Ozzie Osborn doesn’t receive a Major League Baseball (MLB) pension.
Not the former reality television star and singer with the heavy metal band Black Sabbath. That Ozzie hails from Birmingham, England, and spells his last name, Osbourne. No, I am referring to the 73-year-old former ballplayer who lives in Westminster, Colorado, just a scant 26 miles away from Longmont, Colorado.
The gap between what Osborn receives from his days in the game as compared to, say, Longmont native David Pauley is a lot wider.
Osborn – whose given name is Daniel Joseph – was a pitcher for the 1975 Chicago White Sox. In 24 career appearances, he won three games and tossed 58 innings. And he is among the 626 retired ballplayers who aren’t receiving a pension for their time in “The Show.”
All the men like Osborn get is a stipend, referred to as a non-qualified retirement benefit, of $625 for every 43 games they appeared on an active MLB roster. Up to a maximum payment of $10,000.
Meanwhile, the maximum IRS pension limit for a vested retiree is $225,000.
Let me put that in perspective for you: when Pauley, who played for five different teams from 2006-2012, turns 62-years-old, he’ll get a full pension. Ditto current Chicago Cubs player Dave Bote, who is also from Longmont.
But not Osborn. He’s getting a bone thrown at him. All because he had the misfortune to play prior to 1980.

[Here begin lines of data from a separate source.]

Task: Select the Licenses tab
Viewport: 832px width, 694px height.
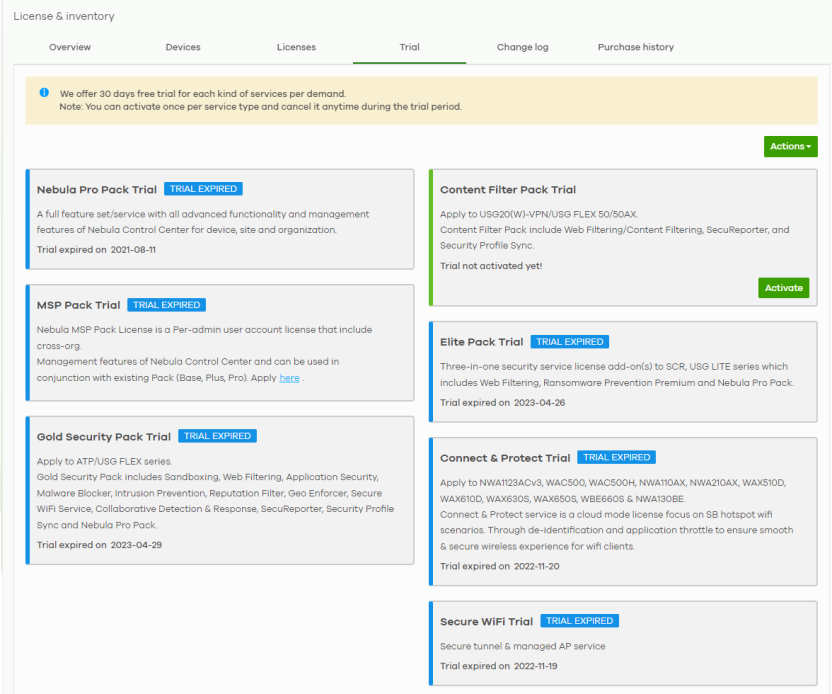Action: (296, 47)
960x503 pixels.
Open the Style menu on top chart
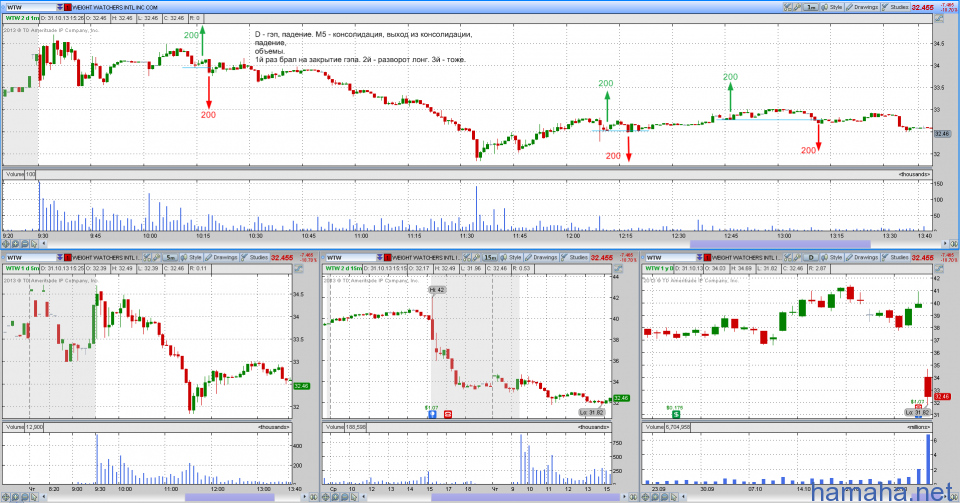coord(834,7)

Since the average player made $4.47 million last season, and the minimum salary goes up to $563,500 in 2020, I don’t understand why the executive director of the Major League Baseball Players’ Association (MLBPA), Tony Clark, won’t do right by Osborn by going to bat for him as well as all the other men affected.
The players’ union has to broach this in collective bargaining negotiations with the league. The league doesn’t have to do a thing.
Imagine you were called up on August 15 of last year by your favorite team and stayed on its roster till October 1. You never played a game, never pinch ran, never pinch-hit, never was used as a defensive replacement. All you did was sit on the bench. For your 43 game days of service, because you played after 1980, you know what you’re guaranteed when you turn 62-years-old? A pension of $3,589. And that pension gets passed on to your loved ones when you die. But Mr. Osborn’s non-qualified monies don’t get passed on to his survivors when he passes on, in spite of the fact he was on an active roster much longer than you were.
Is this fair? Of course not. Even giving each man a flat $10,000 – which is what the so-called pre-1947 players received, namely, those men who didn’t pay union dues because they played before the establishment of the pension plan in 1947 – would be better than this ridiculous actuarial computation.
Unions are supposed to help hard-working women and men in this country get a fair shake in life. But Clark doesn’t seem to want to help anyone but himself — Clark receives a MLB pension AND an annual salary of more than $2.1 million, including benefits, for being the head of the union.
MLB — which recently announced that its revenue was up 325 percent from 1992 and that it has made $500 million since 2015.– is also in a position to help all these men if it really wanted to. Especially since the average value of each of the 30 clubs is up 19 percent from 2016, to $1.54 billion.
The fact that the suits who run our national pastime cannot, or refuse to, share more of their wealth with the men like Osborn is not only disappointing, but it bespeaks to greed. Deep-seated, wrenched full of guts greed.
In 1969, Black Sabbath recorded a song that summed up that disappointment to a tee: “Wicked World” is a protest song whose lyrics demonstrate how the elite can run roughshod over the poor and disenfranchised.
Both MLB Commissioner Rob Manfred and the MLBPA’s Clark must have it on their personal playlists.